Stored data entries:
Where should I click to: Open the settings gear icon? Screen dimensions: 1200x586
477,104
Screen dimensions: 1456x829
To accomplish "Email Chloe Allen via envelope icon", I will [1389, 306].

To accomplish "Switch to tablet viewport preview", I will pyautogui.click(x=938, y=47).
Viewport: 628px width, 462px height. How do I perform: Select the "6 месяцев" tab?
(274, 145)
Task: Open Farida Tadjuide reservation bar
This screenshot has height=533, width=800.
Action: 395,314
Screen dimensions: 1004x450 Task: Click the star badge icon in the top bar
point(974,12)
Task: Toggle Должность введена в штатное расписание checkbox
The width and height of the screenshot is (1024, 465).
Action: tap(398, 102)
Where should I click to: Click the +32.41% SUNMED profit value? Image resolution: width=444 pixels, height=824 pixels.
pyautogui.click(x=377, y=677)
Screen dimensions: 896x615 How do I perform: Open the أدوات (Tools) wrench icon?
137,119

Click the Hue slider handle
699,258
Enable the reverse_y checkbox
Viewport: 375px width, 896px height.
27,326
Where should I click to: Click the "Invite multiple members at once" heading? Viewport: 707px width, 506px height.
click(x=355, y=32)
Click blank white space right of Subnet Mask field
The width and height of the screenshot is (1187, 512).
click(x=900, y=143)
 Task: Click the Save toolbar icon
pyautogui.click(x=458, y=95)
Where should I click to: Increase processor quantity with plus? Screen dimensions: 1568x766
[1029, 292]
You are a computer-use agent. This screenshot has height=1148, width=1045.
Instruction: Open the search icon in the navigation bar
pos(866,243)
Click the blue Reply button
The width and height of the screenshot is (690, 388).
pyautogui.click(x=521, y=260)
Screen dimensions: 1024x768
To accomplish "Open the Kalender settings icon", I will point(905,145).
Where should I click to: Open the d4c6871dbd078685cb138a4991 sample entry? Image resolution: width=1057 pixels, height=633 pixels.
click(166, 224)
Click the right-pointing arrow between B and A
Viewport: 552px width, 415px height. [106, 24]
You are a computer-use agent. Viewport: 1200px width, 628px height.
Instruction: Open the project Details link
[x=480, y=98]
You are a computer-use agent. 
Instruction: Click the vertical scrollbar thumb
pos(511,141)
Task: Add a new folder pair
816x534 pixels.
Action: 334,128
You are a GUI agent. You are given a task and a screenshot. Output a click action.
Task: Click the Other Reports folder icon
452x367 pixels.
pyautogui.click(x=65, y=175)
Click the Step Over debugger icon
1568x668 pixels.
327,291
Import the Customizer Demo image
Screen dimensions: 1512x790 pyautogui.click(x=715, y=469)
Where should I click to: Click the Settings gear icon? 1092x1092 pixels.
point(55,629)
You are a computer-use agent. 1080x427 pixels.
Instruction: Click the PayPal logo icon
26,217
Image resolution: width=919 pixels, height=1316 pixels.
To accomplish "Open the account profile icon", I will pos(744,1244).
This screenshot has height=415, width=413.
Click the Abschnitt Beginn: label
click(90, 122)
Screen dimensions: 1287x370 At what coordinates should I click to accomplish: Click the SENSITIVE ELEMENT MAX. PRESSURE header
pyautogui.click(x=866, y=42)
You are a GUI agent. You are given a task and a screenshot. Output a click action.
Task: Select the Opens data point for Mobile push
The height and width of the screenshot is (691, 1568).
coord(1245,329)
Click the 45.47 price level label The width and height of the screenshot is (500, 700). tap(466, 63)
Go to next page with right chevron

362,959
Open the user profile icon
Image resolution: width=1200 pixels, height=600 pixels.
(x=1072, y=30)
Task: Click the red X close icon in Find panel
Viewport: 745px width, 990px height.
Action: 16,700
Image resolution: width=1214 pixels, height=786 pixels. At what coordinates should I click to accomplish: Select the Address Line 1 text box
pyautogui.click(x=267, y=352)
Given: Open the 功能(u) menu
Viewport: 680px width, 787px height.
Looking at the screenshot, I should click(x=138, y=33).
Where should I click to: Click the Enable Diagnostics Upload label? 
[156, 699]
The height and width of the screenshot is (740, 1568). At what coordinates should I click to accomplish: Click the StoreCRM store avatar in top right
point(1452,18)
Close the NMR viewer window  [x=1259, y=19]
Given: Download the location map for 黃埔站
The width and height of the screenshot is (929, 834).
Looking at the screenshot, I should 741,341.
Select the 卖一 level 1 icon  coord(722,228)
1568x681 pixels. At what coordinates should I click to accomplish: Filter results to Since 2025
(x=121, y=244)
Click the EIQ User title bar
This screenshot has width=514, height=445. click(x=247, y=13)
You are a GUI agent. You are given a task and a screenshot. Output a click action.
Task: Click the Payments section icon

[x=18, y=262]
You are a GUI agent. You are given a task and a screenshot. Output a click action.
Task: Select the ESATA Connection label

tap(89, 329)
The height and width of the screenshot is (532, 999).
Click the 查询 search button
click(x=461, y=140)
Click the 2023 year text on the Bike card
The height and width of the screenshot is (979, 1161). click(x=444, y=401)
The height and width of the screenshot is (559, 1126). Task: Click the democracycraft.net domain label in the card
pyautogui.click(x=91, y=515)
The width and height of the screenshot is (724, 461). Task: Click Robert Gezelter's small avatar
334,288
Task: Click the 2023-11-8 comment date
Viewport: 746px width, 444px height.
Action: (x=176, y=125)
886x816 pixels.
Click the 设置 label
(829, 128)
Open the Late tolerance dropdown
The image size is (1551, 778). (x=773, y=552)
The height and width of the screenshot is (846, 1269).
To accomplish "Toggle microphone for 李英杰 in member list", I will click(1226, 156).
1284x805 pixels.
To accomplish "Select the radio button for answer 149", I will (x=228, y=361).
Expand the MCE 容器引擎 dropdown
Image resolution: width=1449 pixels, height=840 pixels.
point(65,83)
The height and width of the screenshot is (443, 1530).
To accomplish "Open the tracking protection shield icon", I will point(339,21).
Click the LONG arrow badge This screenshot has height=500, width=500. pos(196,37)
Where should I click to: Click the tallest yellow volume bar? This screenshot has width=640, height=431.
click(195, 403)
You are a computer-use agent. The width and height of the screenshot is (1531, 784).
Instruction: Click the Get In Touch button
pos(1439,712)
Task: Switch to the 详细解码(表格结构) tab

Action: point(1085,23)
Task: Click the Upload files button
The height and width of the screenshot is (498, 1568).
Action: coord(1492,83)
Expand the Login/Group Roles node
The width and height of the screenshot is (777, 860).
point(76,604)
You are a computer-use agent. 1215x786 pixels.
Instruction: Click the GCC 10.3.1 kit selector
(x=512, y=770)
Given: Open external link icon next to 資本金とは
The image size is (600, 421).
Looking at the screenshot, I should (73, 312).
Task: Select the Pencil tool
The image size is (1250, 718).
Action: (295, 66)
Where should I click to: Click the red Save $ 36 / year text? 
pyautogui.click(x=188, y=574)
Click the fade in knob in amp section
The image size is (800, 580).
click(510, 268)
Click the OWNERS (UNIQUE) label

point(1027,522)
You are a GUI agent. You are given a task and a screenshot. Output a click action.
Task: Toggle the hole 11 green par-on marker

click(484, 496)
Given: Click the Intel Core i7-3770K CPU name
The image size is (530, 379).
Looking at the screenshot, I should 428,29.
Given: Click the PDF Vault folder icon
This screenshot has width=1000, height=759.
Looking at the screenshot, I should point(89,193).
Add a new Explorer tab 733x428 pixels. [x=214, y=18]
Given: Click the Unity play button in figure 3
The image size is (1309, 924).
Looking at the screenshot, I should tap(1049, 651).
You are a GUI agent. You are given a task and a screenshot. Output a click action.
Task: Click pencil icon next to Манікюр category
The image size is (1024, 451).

Required work –
Once you find the line containing "The image size is (1309, 924).", copy it and every line after it through the end of the records, exactly and nothing else.

Output of the exercise –
The image size is (1309, 924).
Looking at the screenshot, I should tap(1049, 651).
You are a GUI agent. You are given a task and a screenshot. Output a click action.
Task: Click pencil icon next to Манікюр category
The image size is (1024, 451).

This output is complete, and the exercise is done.